● **What is being asked**
Reproduce the records precisely. Omit every picture.

● **Excerpted records**
- - -
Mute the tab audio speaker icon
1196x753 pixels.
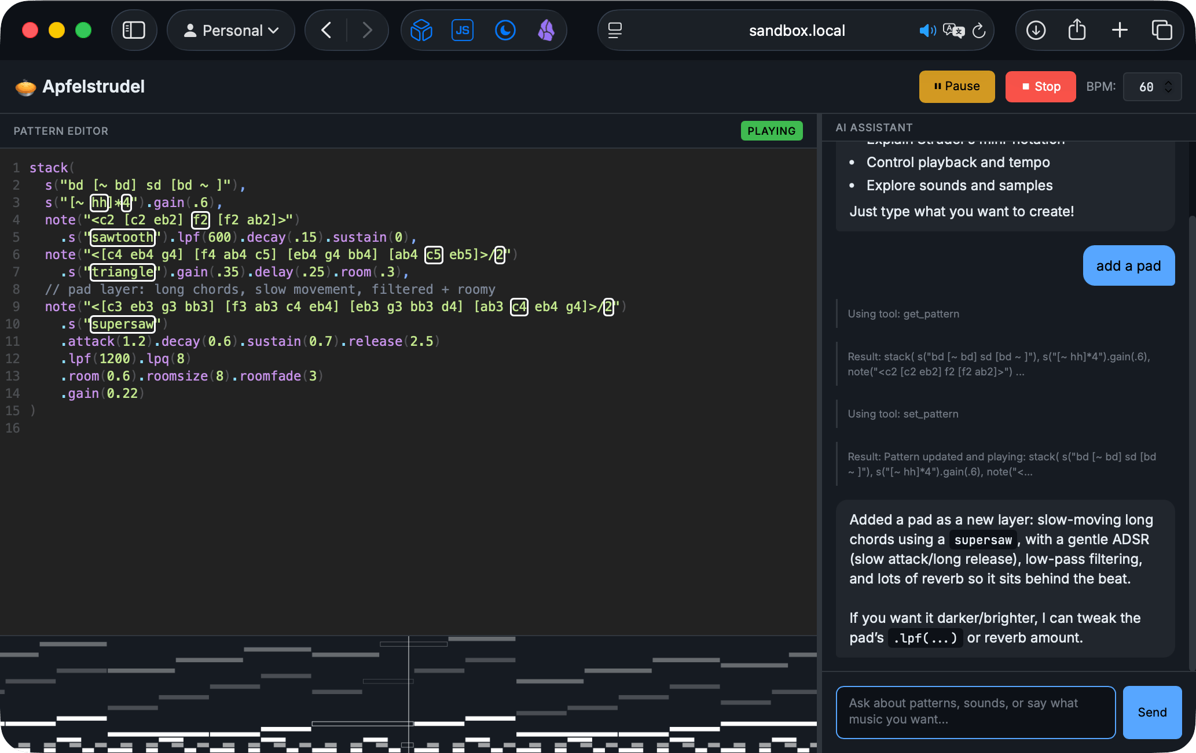(x=927, y=31)
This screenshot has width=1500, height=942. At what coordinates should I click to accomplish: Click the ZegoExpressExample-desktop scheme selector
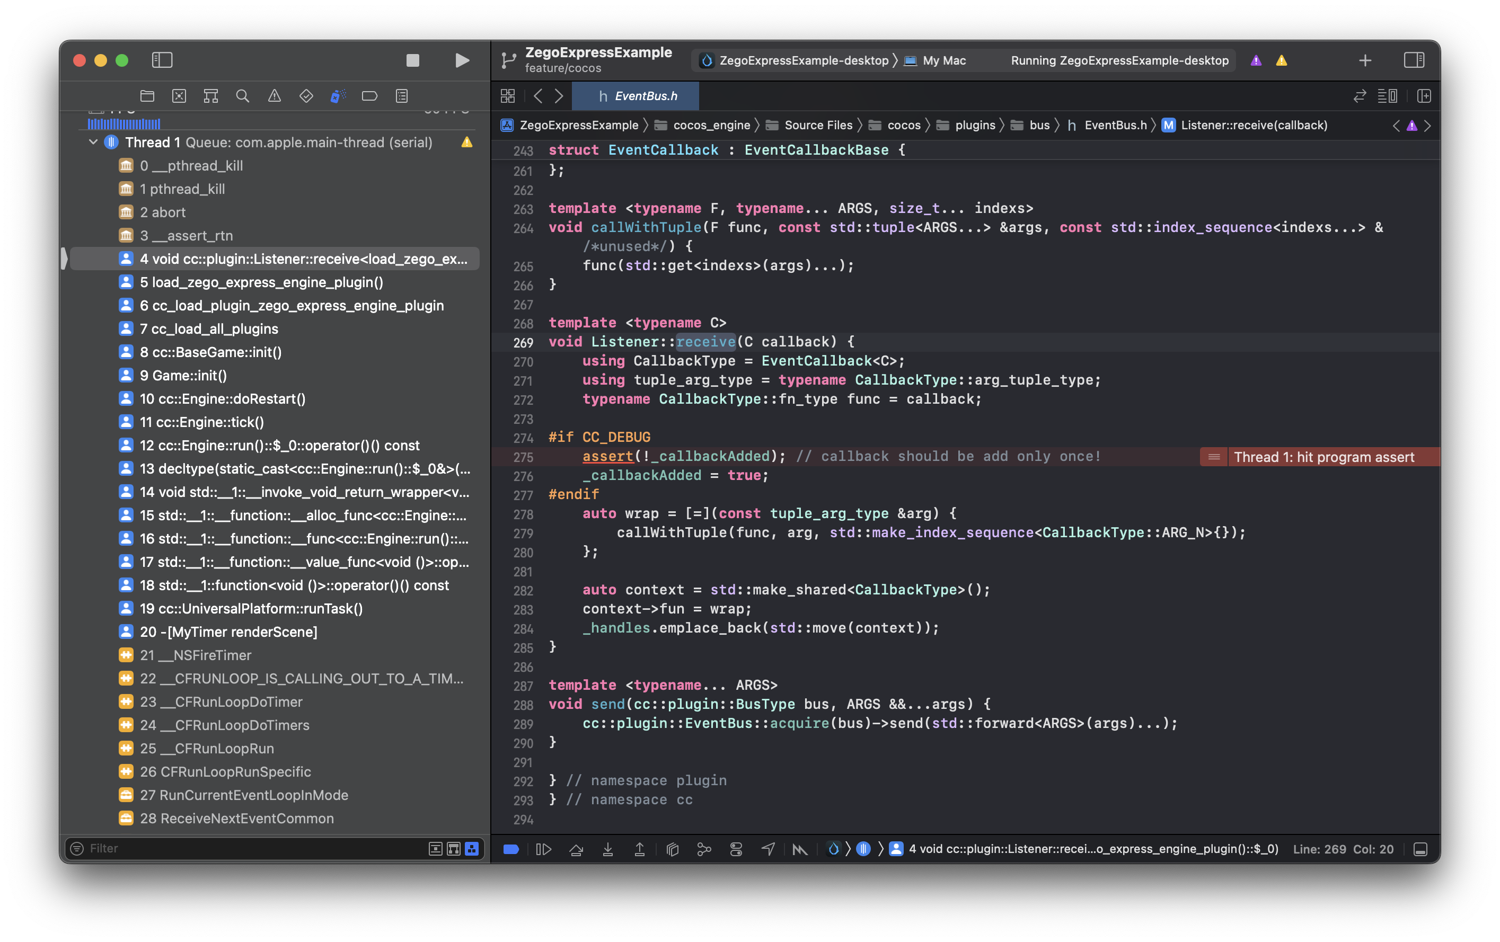803,60
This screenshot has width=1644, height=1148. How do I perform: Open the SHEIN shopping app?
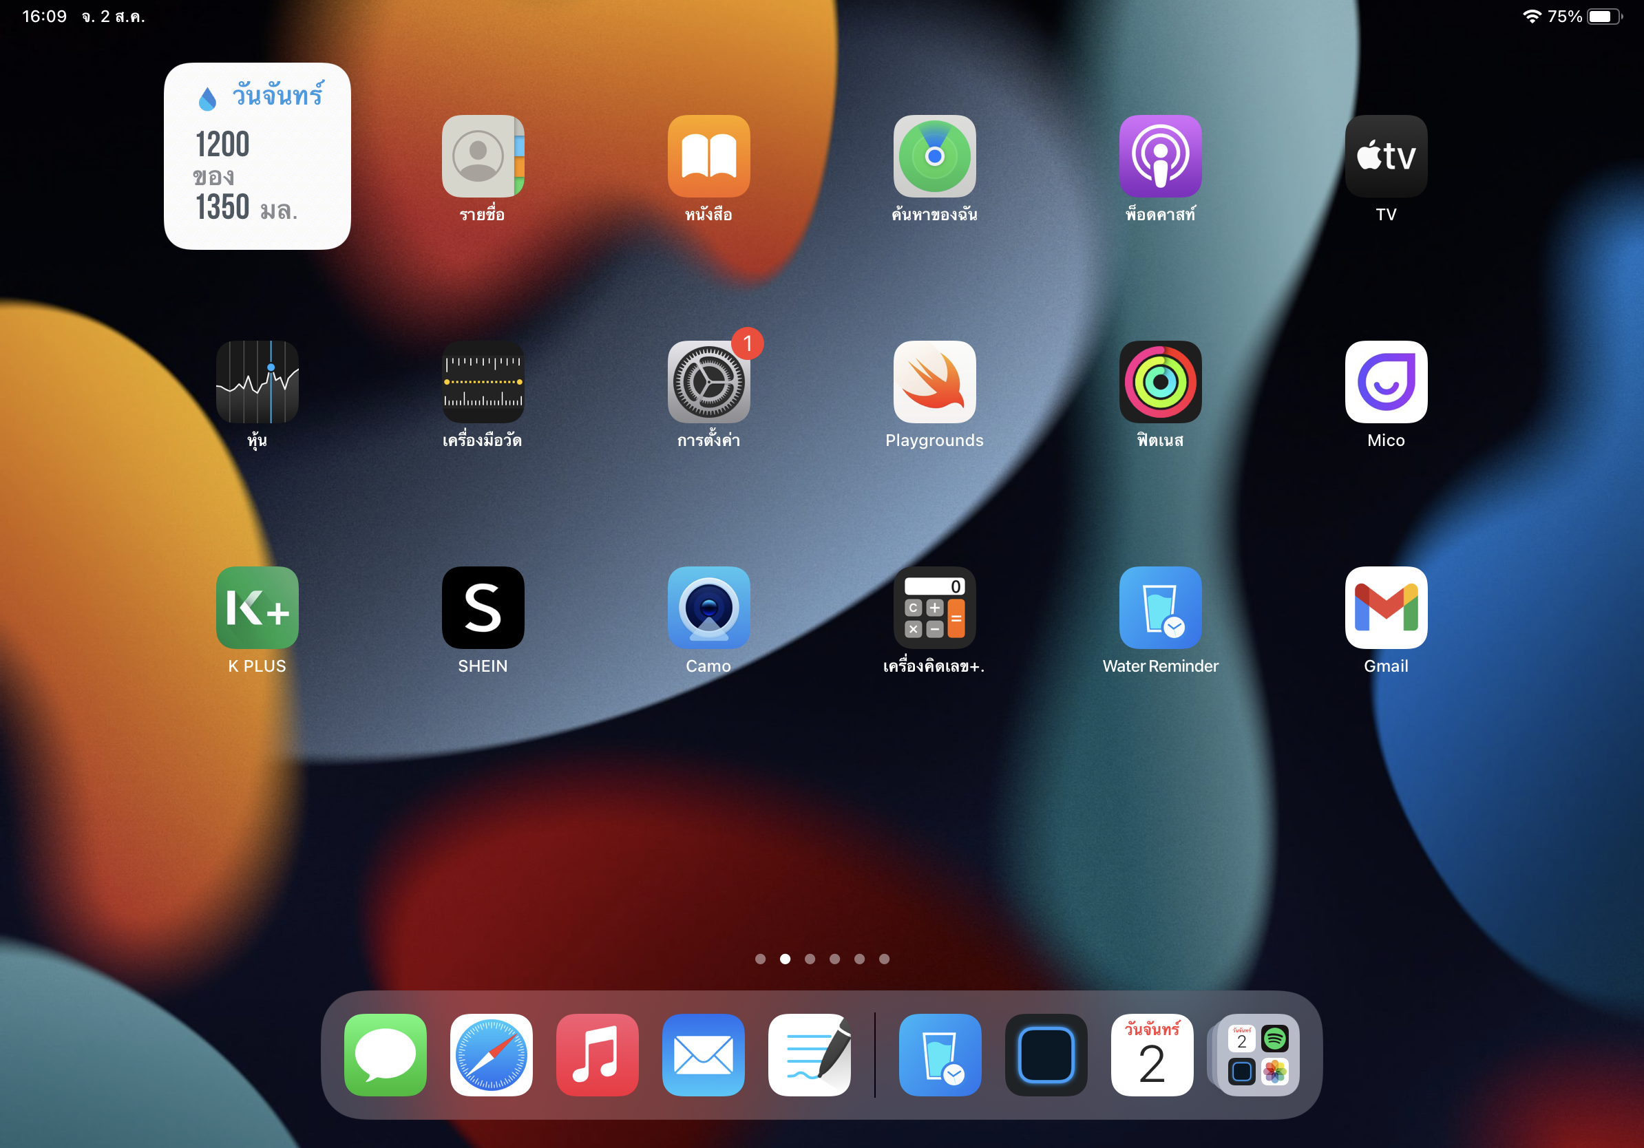click(483, 607)
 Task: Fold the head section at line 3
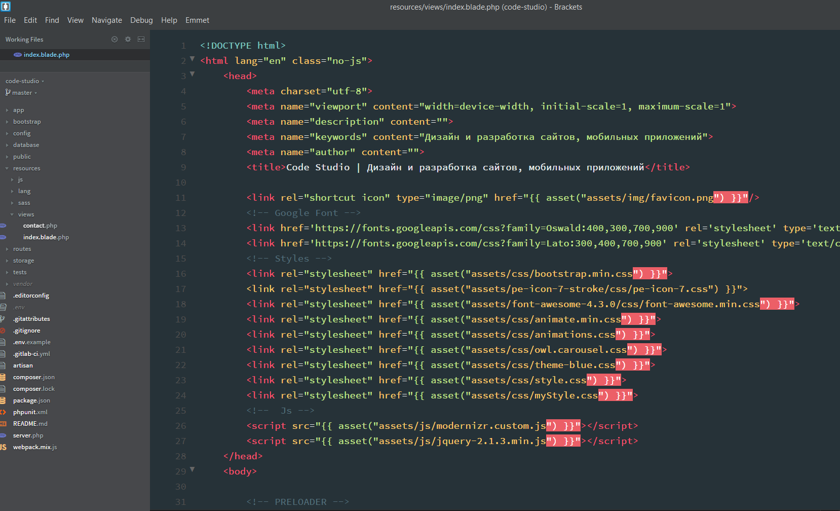[192, 74]
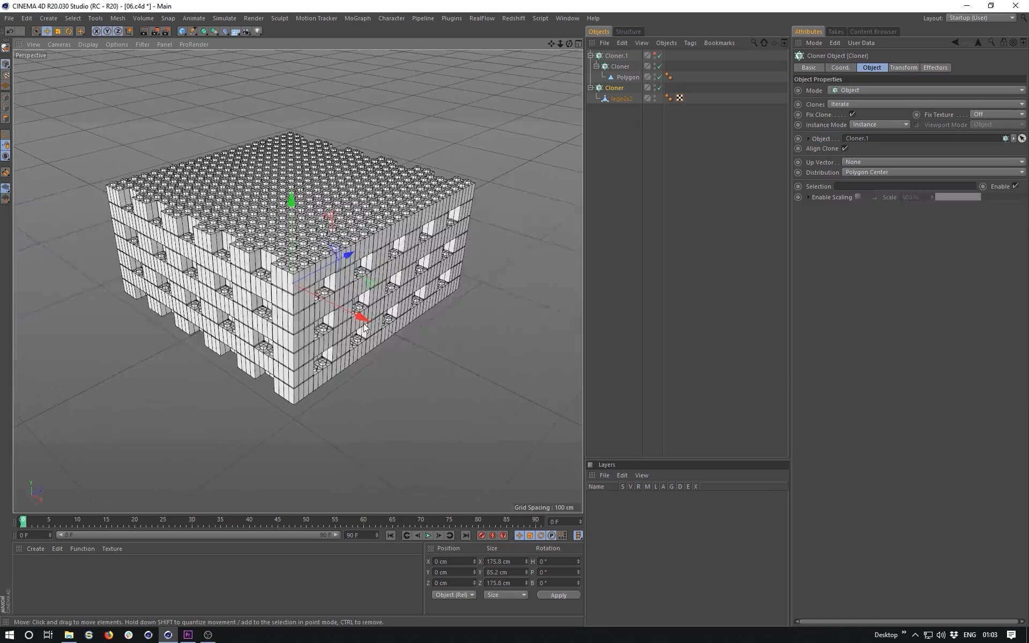Open the Instance Mode dropdown
This screenshot has height=643, width=1029.
click(879, 124)
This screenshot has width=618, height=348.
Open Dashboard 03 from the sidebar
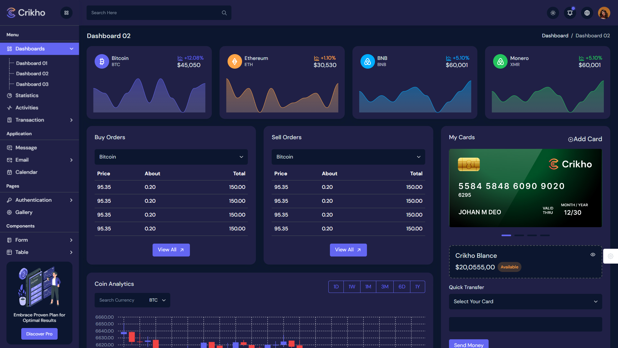pos(32,84)
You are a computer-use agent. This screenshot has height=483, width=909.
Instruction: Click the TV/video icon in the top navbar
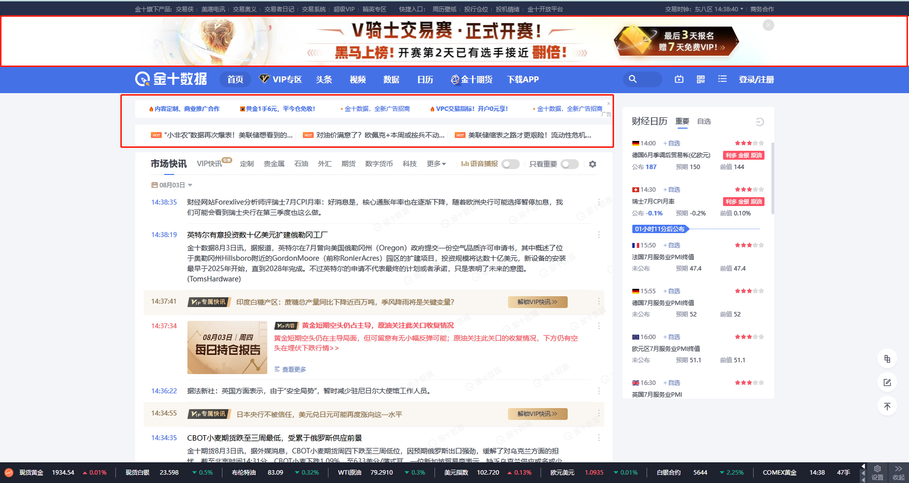(679, 79)
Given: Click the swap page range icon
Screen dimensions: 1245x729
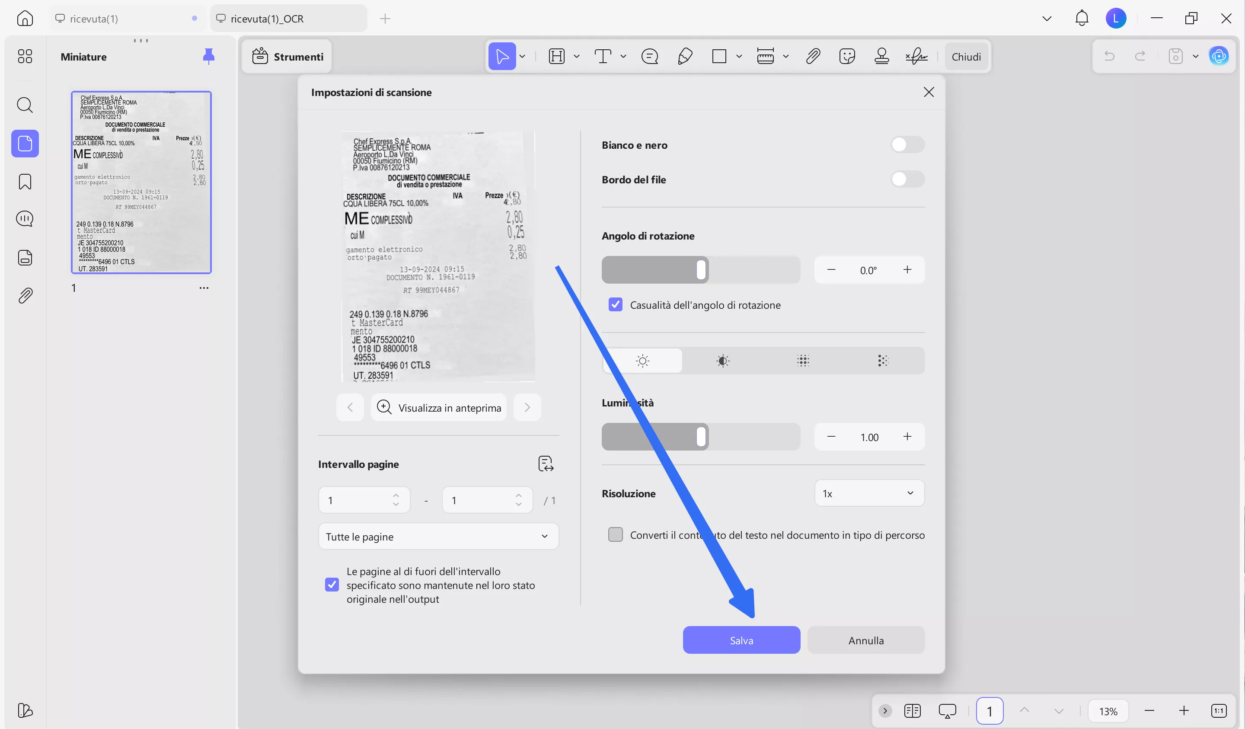Looking at the screenshot, I should tap(545, 464).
- - -
● **Output for this task**
Mute the tab audio speaker icon
1196x753 pixels.
(x=927, y=31)
This screenshot has width=1500, height=942. At what coordinates should I click to accomplish: Click the ZegoExpressExample-desktop scheme selector
803,60
This screenshot has width=1644, height=1148. How do I perform: Open the SHEIN shopping app?
click(483, 607)
 Task: Fold the head section at line 3
[192, 74]
Open the Instance Mode dropdown
This screenshot has height=643, width=1029.
click(879, 124)
This screenshot has width=618, height=348.
Open Dashboard 03 from the sidebar
pos(32,84)
You are a computer-use agent. This screenshot has height=483, width=909.
Instruction: Click the TV/video icon in the top navbar
(679, 79)
Given: Click the swap page range icon
Screen dimensions: 1245x729
Looking at the screenshot, I should tap(545, 464).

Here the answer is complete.